### Given text:
☆ ☆ ☆ ☆

Thursday, March 15, 2007

Advice on Writing Essays

Hi all - so in response to a few of my commenters (thanks commenters!) I thought I'd write an entry on my approach to MBA Application essays. Obviously I am no expert, but I thought that maybe my process will click and work for someone else out there. So here goes (warning, a bit extensive!)

1) I didn't use Admissions Consultants. I felt like I know my story better than anyone else, and I know my voice more than anyone else. I didn't want to risk sounding like one person in my essays and another in my interviews. I personally do not think consultants are worth the money.

2) I did all my MBA Applications (from start to finish) between the 2nd-3rd week of December and the 2nd week of January. Granted, this was a bit crushed and I had no life outside of work and applications at this time, it just worked for me. I know I am someone (from college and work) that works really well under pressure and that a time crunch works to my advantage. For you, you should know how you work best - do you need friends/parents to pressure you? Do you have to wait until
the last minute? Do you have to have things done 2 weeks before the deadline? I think this is a subtle but important point. You've worked hard your whole life and been successful, so use what you've learned about yourself to your advantage!

3) Before I wrote my essays I reworked my resume. This seems a bit random, but it really helped me to figure out where my strengths are and what my story would be if I was presenting it to an employer. For example, I realized my story is about really strong academics and extracurriculars and that I would have to make sure I relayed a clear story about my recent career change. I think doing this is a good way to really get intimate with and internalize your story - only then can you realize how to best balance these 3 parts of your application. (I personally DO think extracurriculars are really important because they
show who you are more than work and also the schools want ppl who are going to be involved in clubs, etc. as an MBA student)

4) To actually work on the essays was 3 steps. First, I took all the essay questions and dropped them into Word. I did that for all the schools I was applying. Then, for about a week I went through and outlined each essay in the same document. I guess I used a simple "expository essay" format, where I tried to have a "thesis" in each essay getting across the point I wanted to make in response to the question asked. If needed, I included examples from my profile or from the schools websites (for Why XX School questions) in the outline itself so it would be a standalone document. I spent the majority of my time making strong outlines for each of my essays.

☆ ☆ ☆ ☆

### Information supplied:
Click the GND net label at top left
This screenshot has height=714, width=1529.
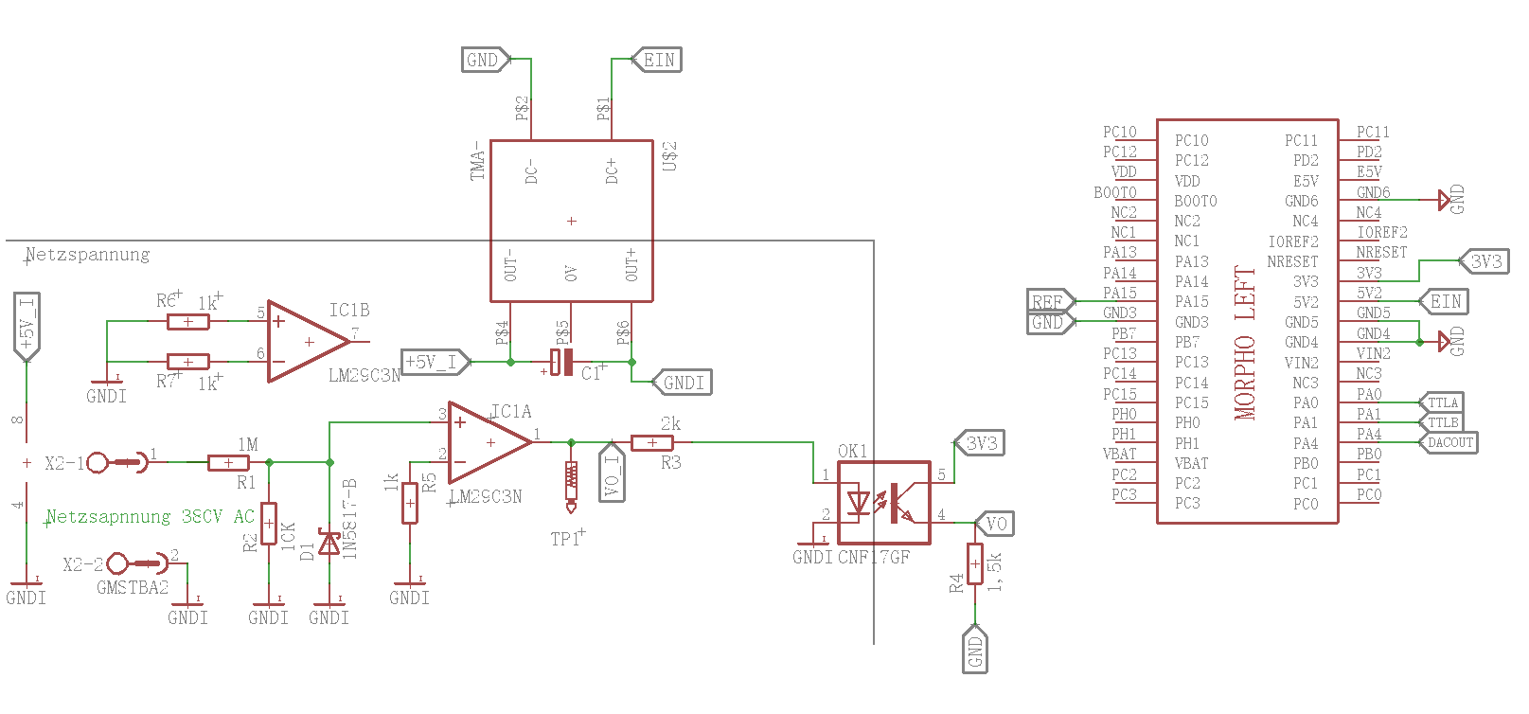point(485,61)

☆ ☆ ☆ ☆

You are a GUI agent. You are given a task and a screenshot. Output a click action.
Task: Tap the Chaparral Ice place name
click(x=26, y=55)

☆ ☆ ☆ ☆

### Exercise task:
In the post on writing essays, what did the writer do before starting the essays?

### Answer to the problem:
The writer reworked their resume.